_WORK ITEM_
Give back every record exactly.
____ DATASET CONTENT
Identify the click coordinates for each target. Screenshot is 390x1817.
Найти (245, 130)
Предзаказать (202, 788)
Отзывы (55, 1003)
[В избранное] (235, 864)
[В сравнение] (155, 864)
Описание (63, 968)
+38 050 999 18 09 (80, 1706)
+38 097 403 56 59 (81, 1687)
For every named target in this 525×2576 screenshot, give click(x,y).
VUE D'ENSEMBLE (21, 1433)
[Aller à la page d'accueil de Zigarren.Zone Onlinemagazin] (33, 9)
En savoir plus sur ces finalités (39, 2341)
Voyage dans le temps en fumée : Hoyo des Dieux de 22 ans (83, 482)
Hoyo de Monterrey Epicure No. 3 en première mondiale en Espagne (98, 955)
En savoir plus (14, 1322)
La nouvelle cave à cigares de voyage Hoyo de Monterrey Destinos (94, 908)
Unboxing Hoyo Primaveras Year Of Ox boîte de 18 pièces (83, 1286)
________
_YOUR RESPONSE_
Identify the click coordinates for each target. Screenshot is 390x1817.
Найти (245, 130)
Предзаказать (202, 788)
Отзывы (55, 1003)
[В избранное] (235, 864)
[В сравнение] (155, 864)
Описание (63, 968)
+38 050 999 18 09 (80, 1706)
+38 097 403 56 59 (81, 1687)
For every named target in this 525×2576 screenshot, give click(x,y).
VUE D'ENSEMBLE (21, 1433)
[Aller à la page d'accueil de Zigarren.Zone Onlinemagazin] (33, 9)
En savoir plus sur ces finalités (39, 2341)
Voyage dans le temps en fumée : Hoyo des Dieux de 22 ans (83, 482)
Hoyo de Monterrey Epicure No. 3 en première mondiale en Espagne (98, 955)
En savoir plus (14, 1322)
La nouvelle cave à cigares de voyage Hoyo de Monterrey Destinos (94, 908)
Unboxing Hoyo Primaveras Year Of Ox boîte de 18 pièces (83, 1286)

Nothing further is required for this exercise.